This wonderful photograph from the Malcolm Turk Collection, is a potted history. There is so much information contained.
The first question is Where is It? That’s easy. Pearson’s Cycle Works later became The Central Garage in Cinque Ports he building that was demolished in 2002 “In readiness for a library to be built.”
How do we know the year? The clue is in then Cinque Ports Street election poster half way up the ladder on the right. George Loyd Courthope Was elected Member of Parliament for Rye in 1906. This contest, which included a gentleman called Hutchinson whose poster can be seen being hoisted by the team on the left, was the very last time Rye Borough returned its own M.P. After this, the last vestige of real power, gained in the days when the Cinque Ports Fleet was the only seagoing power which defended England against the French, Portuguese and Spaniards, was wrested away and became merged into the ‘Eastern Division of Sussex’. Although the division was still called the Rye Division the Ancient Town was not even the largest Borough in it.
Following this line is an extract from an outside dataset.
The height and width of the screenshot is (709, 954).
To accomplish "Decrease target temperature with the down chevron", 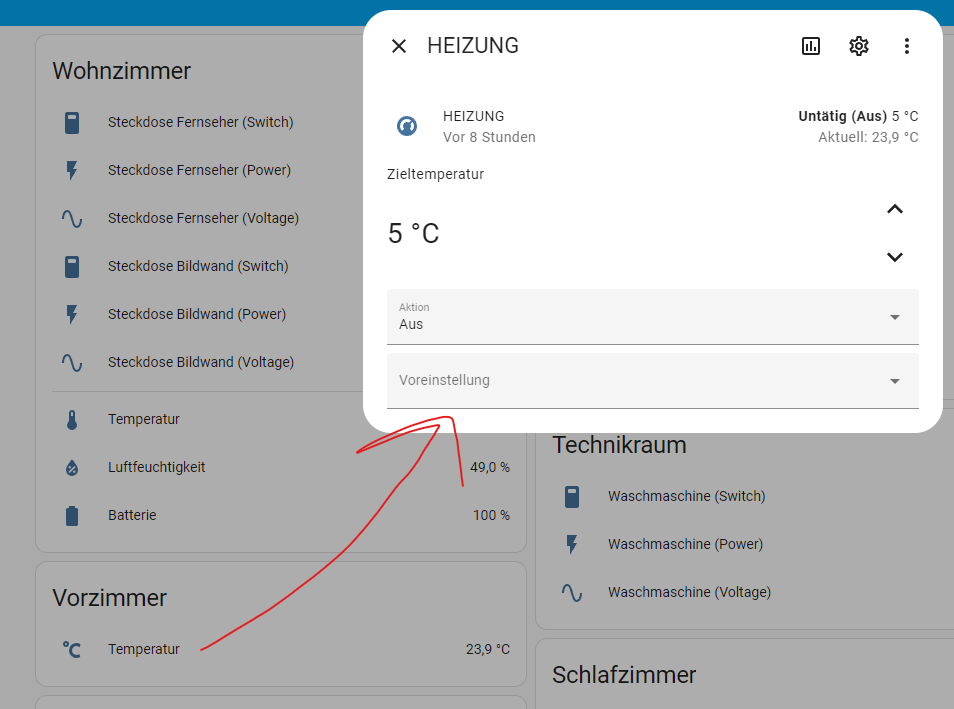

George Courthope was Knighted shortly after representing Rye for four years.
Pearson’s seems to have closed, or perhaps was getting involved with the garage next door. The cycle trade was dropping away, it has always gone in cycles (no pun intended) and by 1906 the cycling explosion that had taken place at the end of the 1800’s was fading away. Mr. Pearson cycle builder probably lent his engineering talents to the new innovation, the motor car.
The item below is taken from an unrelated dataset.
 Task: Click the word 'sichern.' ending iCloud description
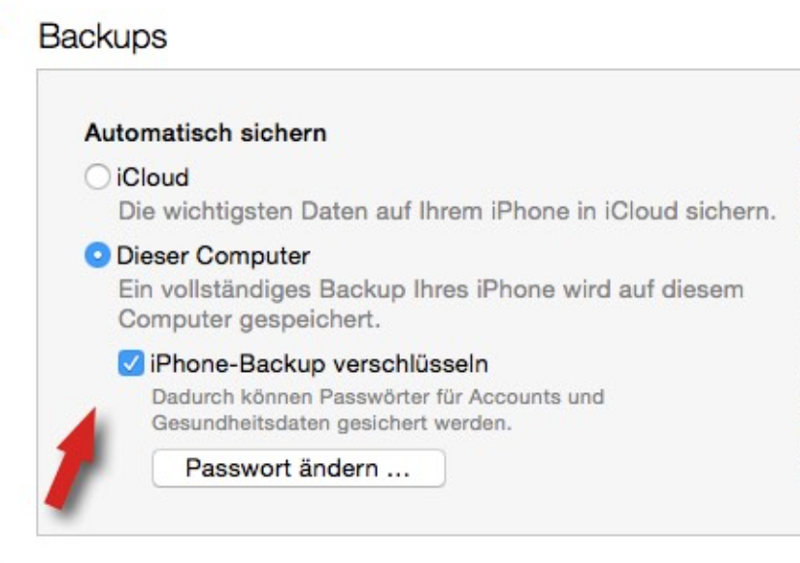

The Cyclist Touring Club emblem, wings and wheel, on the shop indicates that Pearson was an authorised CTC cycle shop. The Cyclist Touring Club had been founded 28 years prior to this picture being taken and the emblem itself was introduced in 1886.
There is a notice on the door, “Cycles Built” and underneath the letters B.S.A. This was a well known firm of cycle frame builders in the Midlands but their initials, far from proclaiming a gentle, quiet form of exercise stand for British Small Arms. Within a few years they would not be making many cycles.
On the side wall there is a permanent notice pointing the way to the Cinque Ports Hotel, no not the Cinque Ports Arms which was then the Railway Hotel, but to a large hotel that stood on the site of Rye Police Station. It was destroyed by German bombs in the Second World War along with the Regent Cinema.